In August, Beloit Juvenile Correctional Facility in northern Kansas closed its doors. Heather Hollingsworth's coverage for the Associated Press highlights the triumphs and downfalls of one of the country's longest-running girls' reformatories.
Beloit was started in 1888 by the Women's Christian Temperance Union (WCTU), which ran it for a year or two before handing it over to the state. A separate reformatory for juveniles was still a relatively new concept; up until the mid-19th century, children and adult were jailed in the same facility.
Beloit's WCTU had good intentions to shape "incorrigible" youth into morally upright women. Like other reformatories, girls at Beloit worked in the gardens or at nearby farms and took care of the institute's animals.

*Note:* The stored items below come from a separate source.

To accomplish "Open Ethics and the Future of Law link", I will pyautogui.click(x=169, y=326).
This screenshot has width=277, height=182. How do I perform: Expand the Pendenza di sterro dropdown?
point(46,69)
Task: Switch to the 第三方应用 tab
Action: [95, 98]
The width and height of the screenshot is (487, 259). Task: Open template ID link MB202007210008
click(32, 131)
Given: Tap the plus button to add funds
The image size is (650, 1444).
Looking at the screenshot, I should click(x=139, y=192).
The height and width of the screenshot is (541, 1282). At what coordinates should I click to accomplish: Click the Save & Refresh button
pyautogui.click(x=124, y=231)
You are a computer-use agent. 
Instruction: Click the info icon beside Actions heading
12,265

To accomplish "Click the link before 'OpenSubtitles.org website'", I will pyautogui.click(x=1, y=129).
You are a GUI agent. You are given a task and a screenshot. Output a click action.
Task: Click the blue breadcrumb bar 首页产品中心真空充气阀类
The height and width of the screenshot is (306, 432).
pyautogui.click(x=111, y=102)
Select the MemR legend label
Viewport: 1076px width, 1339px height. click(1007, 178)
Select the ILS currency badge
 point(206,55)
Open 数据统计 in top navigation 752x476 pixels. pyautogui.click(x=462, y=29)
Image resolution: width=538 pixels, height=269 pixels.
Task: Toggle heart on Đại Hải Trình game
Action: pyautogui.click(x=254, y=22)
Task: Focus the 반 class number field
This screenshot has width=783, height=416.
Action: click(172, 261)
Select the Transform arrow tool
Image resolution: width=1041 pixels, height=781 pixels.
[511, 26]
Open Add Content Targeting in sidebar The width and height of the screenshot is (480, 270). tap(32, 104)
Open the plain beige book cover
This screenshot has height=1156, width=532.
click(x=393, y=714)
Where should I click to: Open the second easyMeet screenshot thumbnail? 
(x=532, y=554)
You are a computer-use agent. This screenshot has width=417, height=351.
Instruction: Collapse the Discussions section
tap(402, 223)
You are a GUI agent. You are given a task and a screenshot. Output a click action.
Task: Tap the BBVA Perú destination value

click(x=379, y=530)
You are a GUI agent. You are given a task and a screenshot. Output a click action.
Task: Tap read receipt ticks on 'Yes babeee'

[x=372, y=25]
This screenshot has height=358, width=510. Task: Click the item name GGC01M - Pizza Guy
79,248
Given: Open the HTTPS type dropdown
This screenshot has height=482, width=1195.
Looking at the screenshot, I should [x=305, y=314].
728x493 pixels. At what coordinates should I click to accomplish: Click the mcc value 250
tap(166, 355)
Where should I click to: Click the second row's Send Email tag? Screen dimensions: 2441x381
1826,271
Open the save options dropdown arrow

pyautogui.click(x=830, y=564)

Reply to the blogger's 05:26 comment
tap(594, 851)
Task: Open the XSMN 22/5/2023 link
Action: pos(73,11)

"But with the high-minded ideals of the reformers, there was a dark side as well," explained Ned Loughran, executive director of the Council for Juvenile Correctional Administrators in Braintree, Massachusetts. "These kids were an eyesore for the upper classes of society. The solution wasn't to change the conditions they were growing up in, the poverty and lack of parental supervision. The view was to get them out of sight. Then people forgot they were there, and abuses crept into the system."
One of Beloit's worst times took place between 1935 and 1936 under superintendent Lula Coyner. With a growing belief in eugenics, Coyner forced 62 girls, nearly half of Beloit's inhabitants, to be sterilized. The girls had to go to the police to stop Coyner, who was planning for more residents to have their fallopian tubes removed. Under other superintendents, girls had been physically and emotionally abused in other ways.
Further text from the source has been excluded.